◆ ASSIGNED TASK: Output a verbatim copy of the data, cut off after the line that contains "Privacy policy e Cookie (1203, 1471)".

*** DATA FOR PROCESSING

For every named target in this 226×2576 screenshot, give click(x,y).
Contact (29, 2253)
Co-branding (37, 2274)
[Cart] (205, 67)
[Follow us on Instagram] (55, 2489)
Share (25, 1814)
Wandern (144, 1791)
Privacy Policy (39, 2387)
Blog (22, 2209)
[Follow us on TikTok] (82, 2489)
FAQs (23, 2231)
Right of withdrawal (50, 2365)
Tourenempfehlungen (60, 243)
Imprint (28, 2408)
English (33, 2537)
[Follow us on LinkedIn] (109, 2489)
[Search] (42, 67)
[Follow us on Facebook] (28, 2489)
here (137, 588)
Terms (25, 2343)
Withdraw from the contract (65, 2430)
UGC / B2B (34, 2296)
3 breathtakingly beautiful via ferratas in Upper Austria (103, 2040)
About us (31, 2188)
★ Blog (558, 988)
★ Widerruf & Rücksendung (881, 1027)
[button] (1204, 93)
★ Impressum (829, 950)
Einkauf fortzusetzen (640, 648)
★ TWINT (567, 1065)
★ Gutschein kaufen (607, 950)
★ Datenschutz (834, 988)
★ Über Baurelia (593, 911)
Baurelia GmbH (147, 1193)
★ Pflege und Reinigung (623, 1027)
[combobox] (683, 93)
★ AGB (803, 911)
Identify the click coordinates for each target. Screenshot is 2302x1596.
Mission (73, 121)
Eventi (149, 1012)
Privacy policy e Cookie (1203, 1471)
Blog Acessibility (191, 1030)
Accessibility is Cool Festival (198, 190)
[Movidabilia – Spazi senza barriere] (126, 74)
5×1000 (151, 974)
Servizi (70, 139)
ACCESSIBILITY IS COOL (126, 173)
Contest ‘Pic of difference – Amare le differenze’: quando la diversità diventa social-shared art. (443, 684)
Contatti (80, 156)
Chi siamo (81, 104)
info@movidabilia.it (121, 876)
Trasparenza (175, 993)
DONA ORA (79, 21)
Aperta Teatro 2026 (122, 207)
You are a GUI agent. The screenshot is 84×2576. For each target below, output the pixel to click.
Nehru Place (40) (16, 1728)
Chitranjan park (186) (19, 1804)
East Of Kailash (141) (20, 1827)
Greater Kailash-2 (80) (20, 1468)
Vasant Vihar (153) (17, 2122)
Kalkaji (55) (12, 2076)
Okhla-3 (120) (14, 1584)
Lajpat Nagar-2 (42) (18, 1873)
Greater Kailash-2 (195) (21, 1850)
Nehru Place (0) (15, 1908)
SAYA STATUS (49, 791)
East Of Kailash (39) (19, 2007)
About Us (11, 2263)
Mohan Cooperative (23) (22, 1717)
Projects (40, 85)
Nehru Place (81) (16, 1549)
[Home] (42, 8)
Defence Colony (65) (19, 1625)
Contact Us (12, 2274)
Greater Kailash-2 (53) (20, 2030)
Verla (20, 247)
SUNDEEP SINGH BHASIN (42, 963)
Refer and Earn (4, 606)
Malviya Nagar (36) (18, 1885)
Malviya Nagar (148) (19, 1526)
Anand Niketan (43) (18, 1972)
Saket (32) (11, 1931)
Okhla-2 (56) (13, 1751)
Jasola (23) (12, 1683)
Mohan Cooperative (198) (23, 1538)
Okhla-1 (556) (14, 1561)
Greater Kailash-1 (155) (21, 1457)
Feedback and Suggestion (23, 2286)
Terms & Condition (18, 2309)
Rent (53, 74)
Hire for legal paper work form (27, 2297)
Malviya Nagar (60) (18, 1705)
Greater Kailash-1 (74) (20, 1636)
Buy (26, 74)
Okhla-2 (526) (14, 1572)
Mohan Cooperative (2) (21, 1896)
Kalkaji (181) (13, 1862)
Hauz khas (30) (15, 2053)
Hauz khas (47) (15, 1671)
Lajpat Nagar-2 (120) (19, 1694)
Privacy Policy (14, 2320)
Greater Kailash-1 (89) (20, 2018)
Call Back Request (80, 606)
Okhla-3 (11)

******

◆ EXERCISE SOLUTION:
For every named target in this 226×2576 screenshot, give click(x,y).
Contact (29, 2253)
Co-branding (37, 2274)
[Cart] (205, 67)
[Follow us on Instagram] (55, 2489)
Share (25, 1814)
Wandern (144, 1791)
Privacy Policy (39, 2387)
Blog (22, 2209)
[Follow us on TikTok] (82, 2489)
FAQs (23, 2231)
Right of withdrawal (50, 2365)
Tourenempfehlungen (60, 243)
Imprint (28, 2408)
English (33, 2537)
[Follow us on LinkedIn] (109, 2489)
[Search] (42, 67)
[Follow us on Facebook] (28, 2489)
here (137, 588)
Terms (25, 2343)
Withdraw from the contract (65, 2430)
UGC / B2B (34, 2296)
3 breathtakingly beautiful via ferratas in Upper Austria (103, 2040)
About us (31, 2188)
★ Blog (558, 988)
★ Widerruf & Rücksendung (881, 1027)
[button] (1204, 93)
★ Impressum (829, 950)
Einkauf fortzusetzen (640, 648)
★ TWINT (567, 1065)
★ Gutschein kaufen (607, 950)
★ Datenschutz (834, 988)
★ Über Baurelia (593, 911)
Baurelia GmbH (147, 1193)
★ Pflege und Reinigung (623, 1027)
[combobox] (683, 93)
★ AGB (803, 911)
Identify the click coordinates for each target. Screenshot is 2302x1596.
Mission (73, 121)
Eventi (149, 1012)
Privacy policy e Cookie (1203, 1471)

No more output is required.